§ WORK INSTRUCTION
Throughout the records below, find each line holding "will" and copy it.
===== EXTRACTED ENTRIES
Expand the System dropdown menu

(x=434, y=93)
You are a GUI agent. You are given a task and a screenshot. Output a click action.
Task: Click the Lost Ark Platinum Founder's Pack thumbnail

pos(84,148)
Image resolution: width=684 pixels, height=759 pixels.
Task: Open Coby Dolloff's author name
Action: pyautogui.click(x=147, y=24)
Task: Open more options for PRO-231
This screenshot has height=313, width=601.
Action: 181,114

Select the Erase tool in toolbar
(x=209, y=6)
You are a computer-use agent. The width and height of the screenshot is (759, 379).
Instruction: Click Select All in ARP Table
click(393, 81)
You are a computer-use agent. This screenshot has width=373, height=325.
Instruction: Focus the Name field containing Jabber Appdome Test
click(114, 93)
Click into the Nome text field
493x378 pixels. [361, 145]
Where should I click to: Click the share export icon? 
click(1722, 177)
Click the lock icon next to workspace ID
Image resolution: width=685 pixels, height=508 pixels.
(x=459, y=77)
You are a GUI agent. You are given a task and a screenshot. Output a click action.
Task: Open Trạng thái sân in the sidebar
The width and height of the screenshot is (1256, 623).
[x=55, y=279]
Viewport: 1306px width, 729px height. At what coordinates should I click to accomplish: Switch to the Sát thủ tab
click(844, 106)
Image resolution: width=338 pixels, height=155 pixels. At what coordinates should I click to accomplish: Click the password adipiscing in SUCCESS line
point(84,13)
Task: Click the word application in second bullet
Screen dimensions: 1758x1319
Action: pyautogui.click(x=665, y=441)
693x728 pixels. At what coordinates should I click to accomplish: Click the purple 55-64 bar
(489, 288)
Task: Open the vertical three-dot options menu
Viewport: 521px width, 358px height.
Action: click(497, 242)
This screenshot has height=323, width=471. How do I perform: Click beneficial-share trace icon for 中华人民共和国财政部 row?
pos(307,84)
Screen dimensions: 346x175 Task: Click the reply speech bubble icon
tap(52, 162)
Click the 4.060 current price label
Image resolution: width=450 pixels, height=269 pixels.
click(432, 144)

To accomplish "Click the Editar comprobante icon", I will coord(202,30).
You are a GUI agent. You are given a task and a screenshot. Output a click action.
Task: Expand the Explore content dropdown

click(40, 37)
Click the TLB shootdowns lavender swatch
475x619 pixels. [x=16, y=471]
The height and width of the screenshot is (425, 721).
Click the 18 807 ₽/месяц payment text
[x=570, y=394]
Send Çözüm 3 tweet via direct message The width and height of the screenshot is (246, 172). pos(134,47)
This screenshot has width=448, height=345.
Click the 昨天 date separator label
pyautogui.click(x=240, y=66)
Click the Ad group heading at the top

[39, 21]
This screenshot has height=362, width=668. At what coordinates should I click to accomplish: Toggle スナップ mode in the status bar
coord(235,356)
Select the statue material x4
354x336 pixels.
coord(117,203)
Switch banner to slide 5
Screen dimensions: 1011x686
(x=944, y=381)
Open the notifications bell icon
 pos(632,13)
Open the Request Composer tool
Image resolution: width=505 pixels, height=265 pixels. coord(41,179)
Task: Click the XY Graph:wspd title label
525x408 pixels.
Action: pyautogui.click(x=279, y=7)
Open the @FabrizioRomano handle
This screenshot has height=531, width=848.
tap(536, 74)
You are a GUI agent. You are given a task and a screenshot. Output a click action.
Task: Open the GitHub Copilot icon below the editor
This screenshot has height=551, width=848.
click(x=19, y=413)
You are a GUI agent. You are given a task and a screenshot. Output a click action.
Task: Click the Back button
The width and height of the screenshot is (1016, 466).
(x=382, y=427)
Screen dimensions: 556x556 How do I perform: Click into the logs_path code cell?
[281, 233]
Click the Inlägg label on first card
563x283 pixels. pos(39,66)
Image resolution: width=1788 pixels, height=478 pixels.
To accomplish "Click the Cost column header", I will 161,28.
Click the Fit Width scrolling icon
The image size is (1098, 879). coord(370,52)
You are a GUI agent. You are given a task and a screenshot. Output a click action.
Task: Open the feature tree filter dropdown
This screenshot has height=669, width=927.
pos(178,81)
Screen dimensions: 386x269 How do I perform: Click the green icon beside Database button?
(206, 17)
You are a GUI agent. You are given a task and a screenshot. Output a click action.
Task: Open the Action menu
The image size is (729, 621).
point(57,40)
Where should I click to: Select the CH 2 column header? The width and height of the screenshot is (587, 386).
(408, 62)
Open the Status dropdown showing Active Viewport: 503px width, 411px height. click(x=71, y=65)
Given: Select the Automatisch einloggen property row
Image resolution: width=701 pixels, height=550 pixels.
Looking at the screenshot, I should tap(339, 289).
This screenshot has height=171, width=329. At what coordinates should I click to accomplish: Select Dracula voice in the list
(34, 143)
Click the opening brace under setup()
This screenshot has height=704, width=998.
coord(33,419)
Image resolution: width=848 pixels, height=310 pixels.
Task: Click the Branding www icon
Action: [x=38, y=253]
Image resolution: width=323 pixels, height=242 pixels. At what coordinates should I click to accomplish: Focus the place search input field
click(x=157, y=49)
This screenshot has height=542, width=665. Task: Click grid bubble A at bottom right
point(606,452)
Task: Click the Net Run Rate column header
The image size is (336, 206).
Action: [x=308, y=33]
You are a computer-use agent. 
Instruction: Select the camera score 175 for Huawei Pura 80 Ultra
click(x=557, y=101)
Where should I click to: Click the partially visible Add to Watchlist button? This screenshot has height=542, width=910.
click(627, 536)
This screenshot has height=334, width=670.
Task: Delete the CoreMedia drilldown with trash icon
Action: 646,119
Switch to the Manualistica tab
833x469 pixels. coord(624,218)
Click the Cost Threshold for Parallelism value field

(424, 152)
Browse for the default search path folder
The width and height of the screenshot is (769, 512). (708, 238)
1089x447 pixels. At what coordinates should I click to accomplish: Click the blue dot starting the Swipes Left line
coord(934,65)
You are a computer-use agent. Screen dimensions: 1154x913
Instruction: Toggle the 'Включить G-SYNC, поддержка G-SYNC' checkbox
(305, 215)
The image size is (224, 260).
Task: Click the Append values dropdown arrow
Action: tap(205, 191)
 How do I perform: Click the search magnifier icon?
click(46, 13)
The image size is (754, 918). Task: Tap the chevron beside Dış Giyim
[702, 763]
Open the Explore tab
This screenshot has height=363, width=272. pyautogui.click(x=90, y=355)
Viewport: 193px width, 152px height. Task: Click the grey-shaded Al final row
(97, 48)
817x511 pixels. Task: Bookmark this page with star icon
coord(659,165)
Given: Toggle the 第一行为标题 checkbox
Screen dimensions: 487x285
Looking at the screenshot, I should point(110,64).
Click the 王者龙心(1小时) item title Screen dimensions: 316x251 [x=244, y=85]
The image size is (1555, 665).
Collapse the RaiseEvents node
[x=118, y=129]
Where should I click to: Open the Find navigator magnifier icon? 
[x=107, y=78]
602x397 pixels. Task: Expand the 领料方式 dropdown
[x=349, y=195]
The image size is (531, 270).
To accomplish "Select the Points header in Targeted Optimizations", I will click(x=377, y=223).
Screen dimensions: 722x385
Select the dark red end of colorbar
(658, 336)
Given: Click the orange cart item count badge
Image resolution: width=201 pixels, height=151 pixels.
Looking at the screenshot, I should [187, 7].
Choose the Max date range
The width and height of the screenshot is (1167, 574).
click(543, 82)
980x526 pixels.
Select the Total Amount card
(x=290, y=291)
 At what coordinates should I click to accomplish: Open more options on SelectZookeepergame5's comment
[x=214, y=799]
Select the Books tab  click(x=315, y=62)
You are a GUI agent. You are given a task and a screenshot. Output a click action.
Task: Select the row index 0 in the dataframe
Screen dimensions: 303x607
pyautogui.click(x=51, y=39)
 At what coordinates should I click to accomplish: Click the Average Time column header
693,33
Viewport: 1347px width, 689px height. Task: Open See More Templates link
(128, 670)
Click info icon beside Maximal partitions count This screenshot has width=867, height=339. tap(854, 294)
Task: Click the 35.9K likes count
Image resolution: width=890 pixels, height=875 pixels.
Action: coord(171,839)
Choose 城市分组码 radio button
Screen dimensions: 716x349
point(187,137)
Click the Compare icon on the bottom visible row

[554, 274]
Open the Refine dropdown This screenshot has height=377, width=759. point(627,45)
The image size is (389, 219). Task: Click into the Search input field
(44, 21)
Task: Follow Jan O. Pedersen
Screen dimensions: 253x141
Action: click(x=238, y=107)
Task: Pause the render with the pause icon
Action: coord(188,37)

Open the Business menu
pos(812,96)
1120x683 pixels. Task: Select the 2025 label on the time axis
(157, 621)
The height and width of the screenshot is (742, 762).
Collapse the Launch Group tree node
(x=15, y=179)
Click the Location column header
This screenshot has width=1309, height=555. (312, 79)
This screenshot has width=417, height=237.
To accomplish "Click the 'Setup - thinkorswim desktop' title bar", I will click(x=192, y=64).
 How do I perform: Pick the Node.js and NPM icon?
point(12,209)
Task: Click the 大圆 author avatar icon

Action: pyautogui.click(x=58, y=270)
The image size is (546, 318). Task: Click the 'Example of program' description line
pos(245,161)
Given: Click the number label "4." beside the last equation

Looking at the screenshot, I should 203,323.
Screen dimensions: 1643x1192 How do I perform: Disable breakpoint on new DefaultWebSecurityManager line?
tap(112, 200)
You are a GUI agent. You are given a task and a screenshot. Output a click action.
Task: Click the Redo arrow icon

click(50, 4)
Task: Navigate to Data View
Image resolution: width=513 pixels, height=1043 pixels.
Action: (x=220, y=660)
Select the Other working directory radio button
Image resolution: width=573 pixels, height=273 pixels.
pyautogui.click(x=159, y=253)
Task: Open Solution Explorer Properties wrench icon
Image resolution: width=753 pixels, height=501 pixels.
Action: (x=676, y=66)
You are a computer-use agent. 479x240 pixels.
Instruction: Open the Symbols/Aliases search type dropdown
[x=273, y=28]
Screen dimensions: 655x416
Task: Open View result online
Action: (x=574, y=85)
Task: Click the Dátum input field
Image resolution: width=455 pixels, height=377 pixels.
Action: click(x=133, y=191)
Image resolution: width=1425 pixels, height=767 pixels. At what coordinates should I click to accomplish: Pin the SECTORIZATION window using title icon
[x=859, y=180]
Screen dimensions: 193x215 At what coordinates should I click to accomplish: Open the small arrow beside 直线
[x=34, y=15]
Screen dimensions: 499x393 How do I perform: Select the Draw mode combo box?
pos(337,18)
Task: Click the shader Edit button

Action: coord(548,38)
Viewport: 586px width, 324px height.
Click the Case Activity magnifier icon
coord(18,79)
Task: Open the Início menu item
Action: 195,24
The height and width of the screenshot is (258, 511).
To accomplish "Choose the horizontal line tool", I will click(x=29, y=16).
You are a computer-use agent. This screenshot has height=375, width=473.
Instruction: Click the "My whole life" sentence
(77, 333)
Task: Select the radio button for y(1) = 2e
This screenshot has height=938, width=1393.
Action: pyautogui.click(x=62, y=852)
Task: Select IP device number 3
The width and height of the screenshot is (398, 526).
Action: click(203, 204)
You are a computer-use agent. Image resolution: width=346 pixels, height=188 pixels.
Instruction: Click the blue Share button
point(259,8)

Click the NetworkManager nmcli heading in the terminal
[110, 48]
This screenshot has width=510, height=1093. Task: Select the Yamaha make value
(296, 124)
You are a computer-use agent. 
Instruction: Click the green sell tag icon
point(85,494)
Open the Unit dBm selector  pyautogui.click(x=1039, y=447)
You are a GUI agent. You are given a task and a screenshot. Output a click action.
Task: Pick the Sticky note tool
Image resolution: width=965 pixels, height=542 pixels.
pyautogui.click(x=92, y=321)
==========
§ WORKED SOLUTION
To accomplish "Click the Editar comprobante icon", I will coord(202,30).
To accomplish "Click the Cost column header", I will 161,28.
To accomplish "Select the Points header in Targeted Optimizations", I will click(x=377, y=223).
To accomplish "Click the 'Setup - thinkorswim desktop' title bar", I will click(x=192, y=64).
To accomplish "Choose the horizontal line tool", I will click(x=29, y=16).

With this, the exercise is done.